ANKARA - Ülker’in ‘1 Nisan şakası’ temalı sosyal medya reklamı, subliminal mesajlar içerdiği iddiasıyla büyük tepkiye neden oldu. Son yıllarda sıkça duyduğumuz ve adına ‘bilinçaltı mesaj’ da denilen subliminal mesaj, gözün görmediği, kulağın duymadığı ama farkında olmadan algılanan mesajlara deniyor. 6112 Sayılı RTÜK Kanunu, “Ticari iletişimde bilinçaltı teknikler kullanılamaz” diyor.

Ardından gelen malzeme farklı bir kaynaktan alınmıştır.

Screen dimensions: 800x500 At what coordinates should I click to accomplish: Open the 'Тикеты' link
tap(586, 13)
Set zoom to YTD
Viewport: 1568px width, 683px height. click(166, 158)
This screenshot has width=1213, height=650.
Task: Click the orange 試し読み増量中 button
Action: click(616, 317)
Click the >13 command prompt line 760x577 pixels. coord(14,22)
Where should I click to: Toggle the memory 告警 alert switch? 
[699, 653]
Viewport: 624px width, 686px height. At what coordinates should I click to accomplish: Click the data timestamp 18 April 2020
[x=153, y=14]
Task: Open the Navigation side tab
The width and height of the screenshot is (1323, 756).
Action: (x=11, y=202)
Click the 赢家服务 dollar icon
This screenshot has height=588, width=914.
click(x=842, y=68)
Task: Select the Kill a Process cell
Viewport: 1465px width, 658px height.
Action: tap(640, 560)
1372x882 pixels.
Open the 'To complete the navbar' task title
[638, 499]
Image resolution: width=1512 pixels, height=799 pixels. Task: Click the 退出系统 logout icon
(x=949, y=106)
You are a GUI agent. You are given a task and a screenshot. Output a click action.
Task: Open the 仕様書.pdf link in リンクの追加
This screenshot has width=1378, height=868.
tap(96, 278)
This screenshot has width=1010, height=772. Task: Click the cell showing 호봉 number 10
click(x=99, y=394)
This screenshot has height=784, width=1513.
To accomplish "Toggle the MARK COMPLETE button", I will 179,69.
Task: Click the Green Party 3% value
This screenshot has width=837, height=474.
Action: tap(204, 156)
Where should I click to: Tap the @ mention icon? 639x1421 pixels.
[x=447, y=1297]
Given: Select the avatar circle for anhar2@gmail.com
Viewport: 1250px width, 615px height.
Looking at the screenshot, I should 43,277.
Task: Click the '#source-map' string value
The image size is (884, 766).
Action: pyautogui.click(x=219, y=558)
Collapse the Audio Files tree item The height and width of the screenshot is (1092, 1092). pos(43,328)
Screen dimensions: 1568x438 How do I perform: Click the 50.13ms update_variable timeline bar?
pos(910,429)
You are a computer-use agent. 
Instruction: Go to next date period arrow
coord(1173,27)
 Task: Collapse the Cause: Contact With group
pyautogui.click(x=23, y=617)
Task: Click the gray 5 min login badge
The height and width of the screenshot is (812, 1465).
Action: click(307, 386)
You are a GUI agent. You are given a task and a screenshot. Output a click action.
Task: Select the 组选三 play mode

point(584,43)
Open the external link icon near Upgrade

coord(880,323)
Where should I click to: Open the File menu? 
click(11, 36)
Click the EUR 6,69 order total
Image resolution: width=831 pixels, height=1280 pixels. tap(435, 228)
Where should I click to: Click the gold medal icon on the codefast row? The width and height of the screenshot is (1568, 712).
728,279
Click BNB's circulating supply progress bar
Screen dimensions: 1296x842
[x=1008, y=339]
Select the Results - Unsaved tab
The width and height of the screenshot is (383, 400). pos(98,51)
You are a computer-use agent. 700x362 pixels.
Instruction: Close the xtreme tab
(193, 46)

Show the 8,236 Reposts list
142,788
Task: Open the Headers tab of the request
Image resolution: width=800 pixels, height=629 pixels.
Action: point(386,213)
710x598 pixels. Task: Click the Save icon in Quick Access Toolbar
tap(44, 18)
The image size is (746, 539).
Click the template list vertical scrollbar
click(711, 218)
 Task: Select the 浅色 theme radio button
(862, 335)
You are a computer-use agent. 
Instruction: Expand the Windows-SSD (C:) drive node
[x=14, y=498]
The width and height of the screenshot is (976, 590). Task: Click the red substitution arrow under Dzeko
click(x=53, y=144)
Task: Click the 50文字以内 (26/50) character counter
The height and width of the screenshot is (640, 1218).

Türkiye’de, Amerika’da ve pek çok ülkede subliminal mesaj vermek yasak. Ancak konu, 1950’lerden beri gündemde. Kimine göre kola kutularını üst üste koyunca ortaya ‘seks’ yazısı çıkıyor, kimileri bir sigara markasının çıplak kadın siluetini gizlediğini öne sürüyor, kimileri ise başka paketlerde Lenin’i gördüğünü iddia ediyor.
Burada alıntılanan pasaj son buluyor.